Apelidado de Il Vecchio Maestro (o
velho mestre, em italiano), Pozzo foi considerado um visionário da época e é
creditado como uma das mentes por trás da formação Metodo, o exemplo mais
antigo do 4-3-3 que conhecemos hoje.
No entanto, longe de ser reverenciado como o único
técnico a vencer a Copa do Mundo masculina duas vezes, Pozzo permanece
relativamente pouco conhecido.
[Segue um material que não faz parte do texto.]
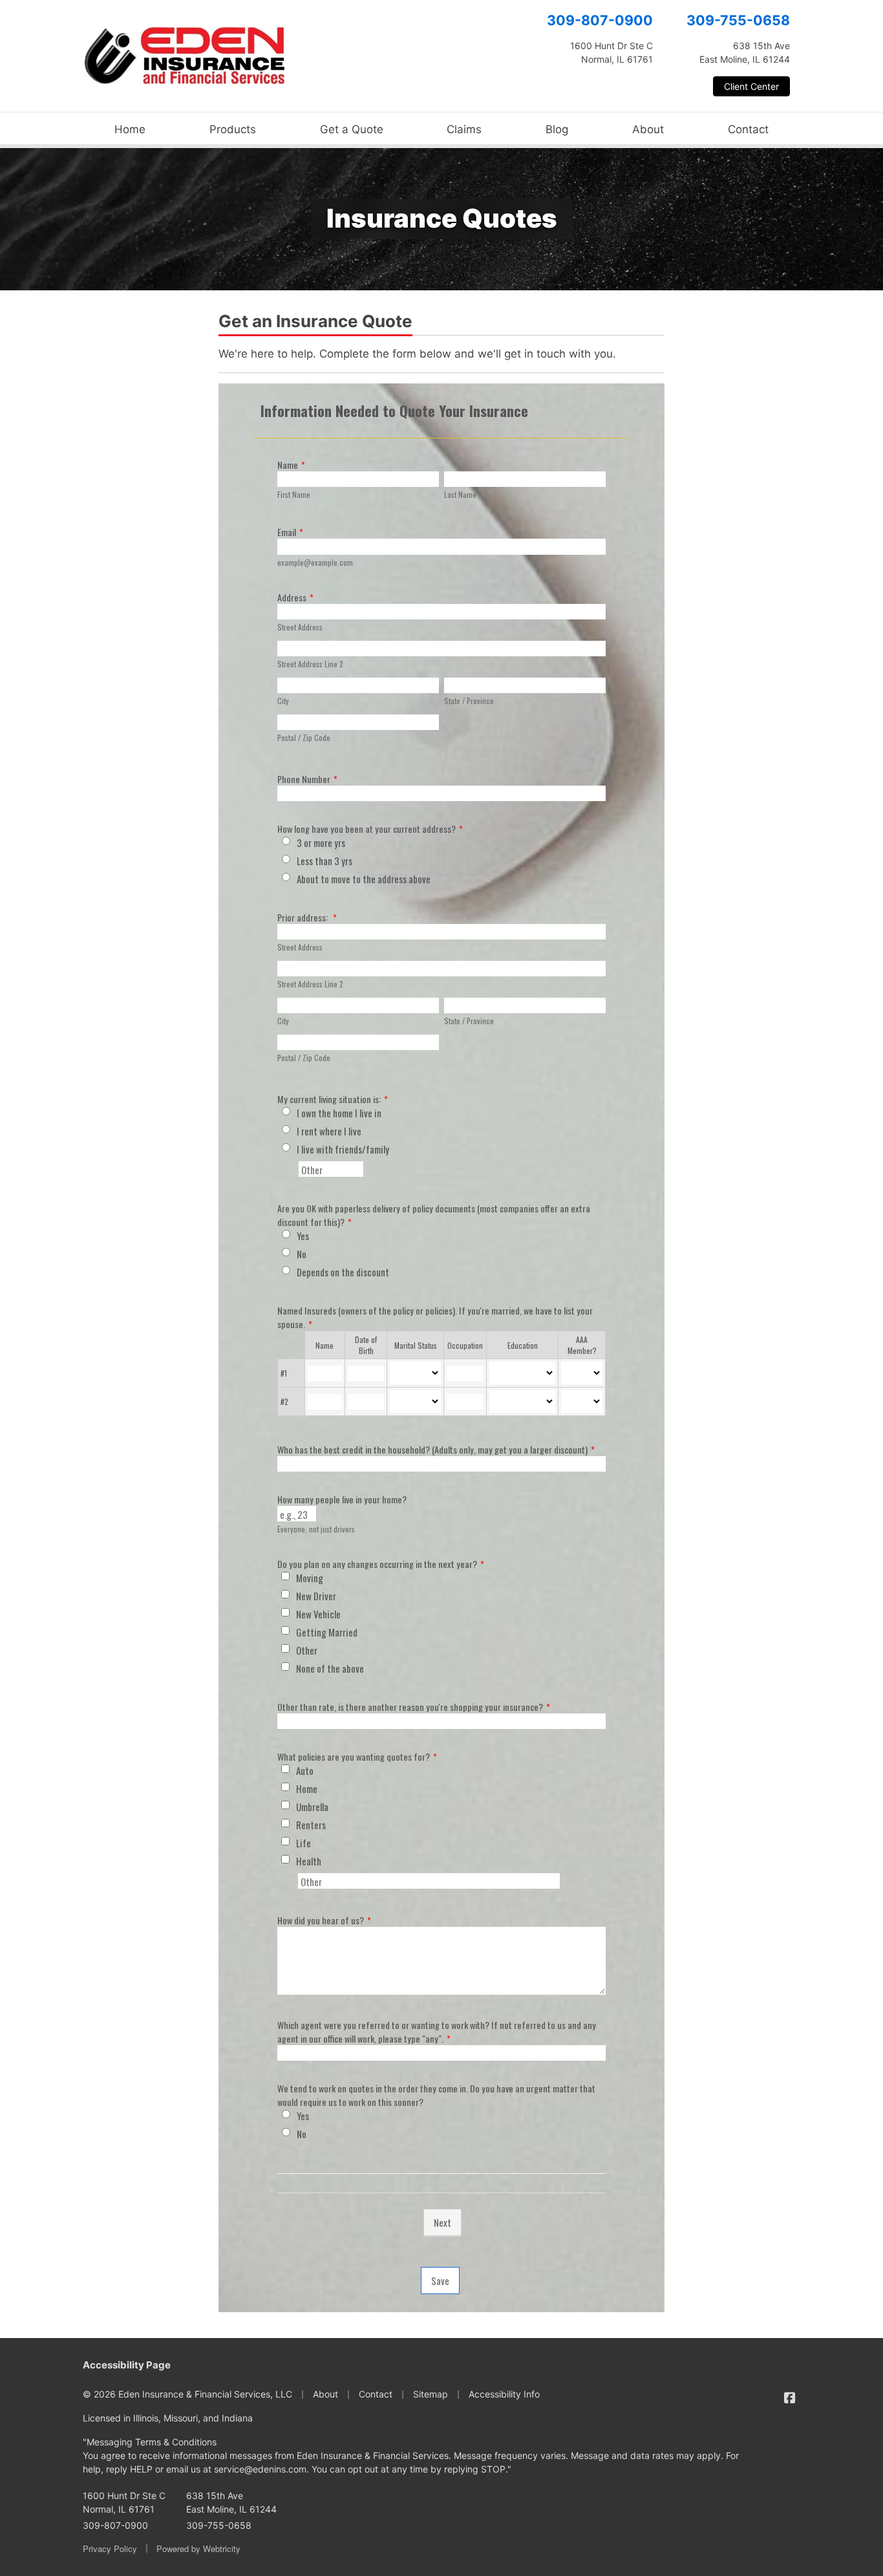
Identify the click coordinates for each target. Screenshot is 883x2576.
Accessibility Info (504, 2393)
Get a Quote (351, 129)
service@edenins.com (260, 2468)
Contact (748, 129)
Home (129, 129)
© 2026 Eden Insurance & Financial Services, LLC (187, 2393)
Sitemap (430, 2393)
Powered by (198, 2548)
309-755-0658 (738, 20)
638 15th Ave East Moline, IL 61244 (231, 2502)
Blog (557, 129)
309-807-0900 (600, 20)
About (648, 129)
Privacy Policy (110, 2548)
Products (232, 129)
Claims (464, 129)
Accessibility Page (127, 2365)
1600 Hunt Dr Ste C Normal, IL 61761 (124, 2502)
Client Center (751, 86)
E há uma razão para isso.
"É intencional que poucas pessoas saibam quem
ele é", diz o historiador Alex Alexandrou, presidente e cofundador da rede
Football and War.
"Se você pensar na Itália pós-1945, e como a
Fifa e a Federação Italiana de Futebol se projetam e se promovem, a única coisa
que eles não queriam fazer era dar crédito a Pozzo e ao que aconteceu durante a
década de 1930, porque há uma significativa ligação com a extrema-direita e o
fascismo."
Apesar de Pozzo ter assumido o comando da seleção italiana
pela primeira vez nas Olimpíadas de 1912 - antes dos fascistas chegarem ao
poder - e nunca ter sido membro do Partido Nacional Fascista, sua história está
intrinsecamente ligada ao movimento de extrema-direita que culminou na ditadura
de Benito Mussolini.
As quatro estrelas orgulhosamente estampadas na
camisa da seleção italiana para simbolizar suas quatro vitórias na Copa do
Mundo reconhecem as conquistas de 1934 e 1938, mas ainda há algum desconforto
em torno delas.
"Pozzo não é tão famoso ou exaltado quanto
poderia ser, porque ganhou seus troféus sob um regime fascista", explica o
especialista em futebol italiano John Foot.
"Ele não foi forçado a fazer isso, ele
participou disso. Os jogadores fizeram a saudação fascista, e havia muita
retórica oficial em torno deles, então, é um problema no contexto italiano.
Essas Copas do Mundo contam mesmo?"
O historiador esportivo Jean Williams acrescenta:
"Muitas pessoas descrevem Pozzo como alguém que capitulou ao regime - que
concordou com ele em vez de enfrentá-lo".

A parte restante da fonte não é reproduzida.